For the sake of completeness I think we can mention pkg-updating(8), that searches UPDATING by date and package name.


----------



## freethread (May 4, 2014)

The method I use is a combination of several pkg commands; not in a script executable file, I'm not so skilled in sh programming, if you are skilled you can write it. The method is as follow


Get all installed list of packages with `pkg info -a` or `pkg query '%n %v'`.
For each one get the installation date with `pkg query %t <package>`.
Get the updating entry relative to each package starting from its installation date with `pkg updating -d <date> <package>` (for <package> parameter use the result of `pkg query %n` or it doesn't work as expected, and for the previous entry too).
Remove duplicated entries (and sort) in the resulting list and display it.

Sometimes there are some entries in /usr/ports/UPDATING not related to specific port or that contain wildcards, those entries are not displayed by command like `pkg updating` so there is one more step to add in the list: finding all those entries starting from one arbitrary point in time (last time you ran the script?) and display them as a special list. The better is to show a check list (TUI/GUI) and let the user to remove them when 'acknowledged' (and avoid displaying them next time you run the script).


----------



## kpa (May 4, 2014)

Unfortunately the UPDATING file is quite free format unlike the vulnerability database that is in XML with strict rules what the fields can contain. This means that some entries in UPDATING are hard to match by just searching for entries based on the raw list of installed package names.


----------



## drhowarddrfine (May 4, 2014)

Without looking, I believe every instruction regarding updating ports instructs you to read /usr/ports/UPDATING immediately before doing anything else. Doing so means you are always aware of situations immediately and you don't have to search back through hundreds of records and vi/vim is the only tool you need.


----------



## wblock@ (May 4, 2014)

Also, some entries in UPDATING are to the system, not a specific port.

`pkg info` or `pkg info -a` works just like the old version of those commands.

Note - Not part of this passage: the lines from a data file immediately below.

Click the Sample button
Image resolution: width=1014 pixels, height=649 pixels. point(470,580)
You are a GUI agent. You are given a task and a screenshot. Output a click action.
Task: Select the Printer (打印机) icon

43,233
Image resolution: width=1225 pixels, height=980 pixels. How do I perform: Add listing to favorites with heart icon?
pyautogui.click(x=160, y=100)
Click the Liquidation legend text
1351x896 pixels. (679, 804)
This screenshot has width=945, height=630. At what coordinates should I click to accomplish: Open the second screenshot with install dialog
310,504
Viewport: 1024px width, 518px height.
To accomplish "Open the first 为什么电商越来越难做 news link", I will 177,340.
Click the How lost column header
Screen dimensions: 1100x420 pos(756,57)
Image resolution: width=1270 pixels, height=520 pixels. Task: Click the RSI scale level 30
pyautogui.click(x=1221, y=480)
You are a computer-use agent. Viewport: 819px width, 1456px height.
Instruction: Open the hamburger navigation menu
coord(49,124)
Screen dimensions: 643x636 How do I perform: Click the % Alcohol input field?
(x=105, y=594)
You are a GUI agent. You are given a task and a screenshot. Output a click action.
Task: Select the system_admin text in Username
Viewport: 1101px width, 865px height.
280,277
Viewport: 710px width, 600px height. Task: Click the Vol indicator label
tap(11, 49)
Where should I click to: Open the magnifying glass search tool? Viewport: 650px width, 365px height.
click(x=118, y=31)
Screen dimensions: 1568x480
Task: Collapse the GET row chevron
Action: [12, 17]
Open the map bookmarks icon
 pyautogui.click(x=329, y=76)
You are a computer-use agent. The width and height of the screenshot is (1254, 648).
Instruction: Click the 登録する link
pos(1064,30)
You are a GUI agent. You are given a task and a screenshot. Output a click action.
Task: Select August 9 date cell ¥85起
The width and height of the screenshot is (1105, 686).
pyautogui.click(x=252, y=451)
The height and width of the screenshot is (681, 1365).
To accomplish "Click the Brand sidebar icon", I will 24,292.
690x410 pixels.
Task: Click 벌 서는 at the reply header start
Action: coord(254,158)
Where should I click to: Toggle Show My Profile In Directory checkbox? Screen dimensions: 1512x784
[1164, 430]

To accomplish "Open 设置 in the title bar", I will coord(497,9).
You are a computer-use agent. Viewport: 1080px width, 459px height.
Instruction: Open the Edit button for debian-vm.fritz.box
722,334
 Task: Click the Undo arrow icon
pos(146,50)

It is best to keep all ports updated.  Updating only certain ones can break dependencies.  If all ports are kept updated, only the most-recent date of change is needed to start looking through UPDATING.  That can be obtained with `date -r `pkg query %t | sort | tail -n1` "+%Y%m%d"`.


----------



## gessel (Feb 10, 2019)

Dead thread but....   I find these aliases useful:

`alias UPDATE 'portsnap fetch update && date -r [ICODE]pkg query %t | sort | tail -n1[/ICODE] "+%Y%m%d" | xargs pkg updating -d'`
and 
`alias UPDATING 'date -r [ICODE]pkg query %t | sort | tail -n1[/ICODE] "+%Y%m%d" | xargs pkg updating -d'`


----------